Je me souviens très bien de toi, Franck, de tes premiers temps effacé en classe, caché derrière tes résultats fragiles et tes fautes d’orthographe.
Je me souviens très bien de ce tournant si réjouissant où tu t’es autorisé à écrire ; comme tes phrases-tentacules multicolores tournoyaient comme des lassos dans l’espace de nos imaginations ; comme tu aimais les charger de mille breloques.
Je me souviens très bien de ta joie.
L’année suivante l’une de mes collègues grises, en salle des profs, avait fusillé ton écriture en quelques adjectifs méprisants. Ils sont nombreux ces sachants stupides. Leur vanité exige d’eux ce totalitarisme : tuer la poésie que nous portons tous en nous. Leur survie en dépend : que seraient-ils sans le pouvoir de distinguer ?
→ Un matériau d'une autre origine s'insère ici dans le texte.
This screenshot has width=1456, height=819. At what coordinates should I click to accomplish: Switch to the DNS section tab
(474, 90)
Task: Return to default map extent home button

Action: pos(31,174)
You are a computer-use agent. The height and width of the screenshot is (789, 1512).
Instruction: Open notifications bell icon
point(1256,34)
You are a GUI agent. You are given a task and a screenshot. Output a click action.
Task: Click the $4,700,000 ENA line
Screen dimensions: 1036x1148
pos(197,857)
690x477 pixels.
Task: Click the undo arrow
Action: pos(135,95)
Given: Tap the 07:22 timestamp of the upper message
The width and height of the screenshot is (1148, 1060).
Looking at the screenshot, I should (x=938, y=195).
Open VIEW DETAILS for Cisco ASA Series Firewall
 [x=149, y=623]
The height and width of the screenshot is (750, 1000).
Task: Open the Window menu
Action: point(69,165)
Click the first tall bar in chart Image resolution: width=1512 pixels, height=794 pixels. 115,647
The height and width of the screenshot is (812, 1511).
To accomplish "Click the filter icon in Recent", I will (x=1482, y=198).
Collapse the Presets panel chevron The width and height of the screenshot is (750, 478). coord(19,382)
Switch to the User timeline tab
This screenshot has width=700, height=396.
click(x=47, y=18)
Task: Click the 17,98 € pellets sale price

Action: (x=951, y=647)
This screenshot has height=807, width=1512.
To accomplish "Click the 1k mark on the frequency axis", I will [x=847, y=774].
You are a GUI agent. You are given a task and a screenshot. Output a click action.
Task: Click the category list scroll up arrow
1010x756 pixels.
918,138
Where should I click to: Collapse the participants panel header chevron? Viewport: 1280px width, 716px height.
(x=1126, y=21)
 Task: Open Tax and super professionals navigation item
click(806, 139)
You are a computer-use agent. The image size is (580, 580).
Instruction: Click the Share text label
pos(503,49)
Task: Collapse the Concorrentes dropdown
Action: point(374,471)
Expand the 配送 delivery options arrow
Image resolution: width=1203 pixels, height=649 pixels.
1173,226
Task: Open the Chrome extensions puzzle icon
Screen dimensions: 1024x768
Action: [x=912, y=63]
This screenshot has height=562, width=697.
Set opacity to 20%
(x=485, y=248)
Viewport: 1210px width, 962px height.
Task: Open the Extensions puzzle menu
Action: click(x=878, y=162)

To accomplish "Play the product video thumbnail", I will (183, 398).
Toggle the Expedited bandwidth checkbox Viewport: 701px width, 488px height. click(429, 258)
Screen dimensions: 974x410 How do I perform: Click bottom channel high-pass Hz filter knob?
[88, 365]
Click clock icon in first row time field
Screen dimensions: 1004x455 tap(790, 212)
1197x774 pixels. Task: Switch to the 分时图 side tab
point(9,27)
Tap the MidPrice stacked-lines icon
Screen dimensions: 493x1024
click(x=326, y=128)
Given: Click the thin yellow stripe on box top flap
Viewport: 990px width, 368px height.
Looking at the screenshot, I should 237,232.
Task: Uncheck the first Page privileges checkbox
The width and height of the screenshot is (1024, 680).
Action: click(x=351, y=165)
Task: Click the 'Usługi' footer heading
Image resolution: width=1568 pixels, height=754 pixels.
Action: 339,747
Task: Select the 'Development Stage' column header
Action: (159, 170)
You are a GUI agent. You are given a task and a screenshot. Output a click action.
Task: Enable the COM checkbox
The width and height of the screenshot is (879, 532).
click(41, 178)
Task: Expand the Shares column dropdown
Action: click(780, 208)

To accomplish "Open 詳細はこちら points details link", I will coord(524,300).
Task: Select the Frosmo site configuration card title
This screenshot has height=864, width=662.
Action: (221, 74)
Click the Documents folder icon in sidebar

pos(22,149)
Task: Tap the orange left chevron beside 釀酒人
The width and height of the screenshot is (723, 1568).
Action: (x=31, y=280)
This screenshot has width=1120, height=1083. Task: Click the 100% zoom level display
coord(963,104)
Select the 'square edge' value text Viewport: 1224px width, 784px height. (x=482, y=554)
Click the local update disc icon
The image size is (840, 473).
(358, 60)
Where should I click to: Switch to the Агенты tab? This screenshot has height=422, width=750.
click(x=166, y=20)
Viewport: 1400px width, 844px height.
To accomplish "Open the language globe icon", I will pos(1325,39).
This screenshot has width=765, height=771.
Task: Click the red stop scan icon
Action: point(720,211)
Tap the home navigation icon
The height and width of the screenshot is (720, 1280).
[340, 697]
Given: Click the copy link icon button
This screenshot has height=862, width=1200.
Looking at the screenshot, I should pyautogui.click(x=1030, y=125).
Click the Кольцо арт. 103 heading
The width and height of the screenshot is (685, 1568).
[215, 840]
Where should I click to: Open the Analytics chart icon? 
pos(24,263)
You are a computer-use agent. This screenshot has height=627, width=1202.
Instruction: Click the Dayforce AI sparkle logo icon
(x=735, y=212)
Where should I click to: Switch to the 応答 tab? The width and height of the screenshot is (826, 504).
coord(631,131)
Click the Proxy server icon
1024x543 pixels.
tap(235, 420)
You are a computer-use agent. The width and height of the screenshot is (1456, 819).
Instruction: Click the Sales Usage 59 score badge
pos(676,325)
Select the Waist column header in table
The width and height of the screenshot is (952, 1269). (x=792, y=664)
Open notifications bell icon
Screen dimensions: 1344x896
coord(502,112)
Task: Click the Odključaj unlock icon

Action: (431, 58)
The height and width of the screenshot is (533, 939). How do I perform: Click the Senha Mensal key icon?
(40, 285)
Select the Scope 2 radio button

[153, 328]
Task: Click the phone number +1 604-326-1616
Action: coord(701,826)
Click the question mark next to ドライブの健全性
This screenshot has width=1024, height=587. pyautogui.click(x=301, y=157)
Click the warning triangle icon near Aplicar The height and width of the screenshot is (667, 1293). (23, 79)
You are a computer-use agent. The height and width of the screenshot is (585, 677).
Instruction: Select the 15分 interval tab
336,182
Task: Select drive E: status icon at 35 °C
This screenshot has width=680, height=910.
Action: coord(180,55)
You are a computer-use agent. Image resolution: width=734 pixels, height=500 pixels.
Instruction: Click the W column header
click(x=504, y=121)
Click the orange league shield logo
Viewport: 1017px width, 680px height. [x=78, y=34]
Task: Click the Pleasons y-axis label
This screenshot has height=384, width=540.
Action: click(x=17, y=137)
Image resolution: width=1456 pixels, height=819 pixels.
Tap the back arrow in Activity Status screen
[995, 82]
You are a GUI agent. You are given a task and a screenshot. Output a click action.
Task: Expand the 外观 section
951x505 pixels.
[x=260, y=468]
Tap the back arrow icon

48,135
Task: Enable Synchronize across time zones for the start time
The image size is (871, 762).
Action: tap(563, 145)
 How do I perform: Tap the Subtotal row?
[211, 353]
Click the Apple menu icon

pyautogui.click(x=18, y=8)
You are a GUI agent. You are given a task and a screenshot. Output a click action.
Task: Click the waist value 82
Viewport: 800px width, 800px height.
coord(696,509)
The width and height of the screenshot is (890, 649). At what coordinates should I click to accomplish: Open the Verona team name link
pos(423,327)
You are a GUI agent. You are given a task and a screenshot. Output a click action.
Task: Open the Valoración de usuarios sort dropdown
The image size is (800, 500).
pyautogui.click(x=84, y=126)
J’espère qu’elle n’a pas réussi à exécuter le poète en toi. Car c’est bien de lui que jaillit l’écriture. Il est comme un enfant malicieux, sensible, cruel, réfractaire aux lois et loge entre ton diaphragme et ton estomac. Il faut le laisser faire, ne pas tenter de le contrôler. Vient ensuite un temps où on se relit, où, plutôt que de le corriger, on ponce le texte. La poésie ne supporte pas l’autorité.
La seule difficulté, mais elle n’est pas mineure, c’est d’arriver à le laisser parler, cet enfant ébouriffé aux pieds sales. Certaines circonstances le rendent labile : le mien se réveille pour un café brûlant, une bruine très très fine, les crépitements des feuilles mortes qui s’époudrent sous mes pas, les ongles noirs du garagiste. Pour les trouver et les cultiver, il faut se consacrer au loisir. Avoir du temps. Et ignorer les imbéciles.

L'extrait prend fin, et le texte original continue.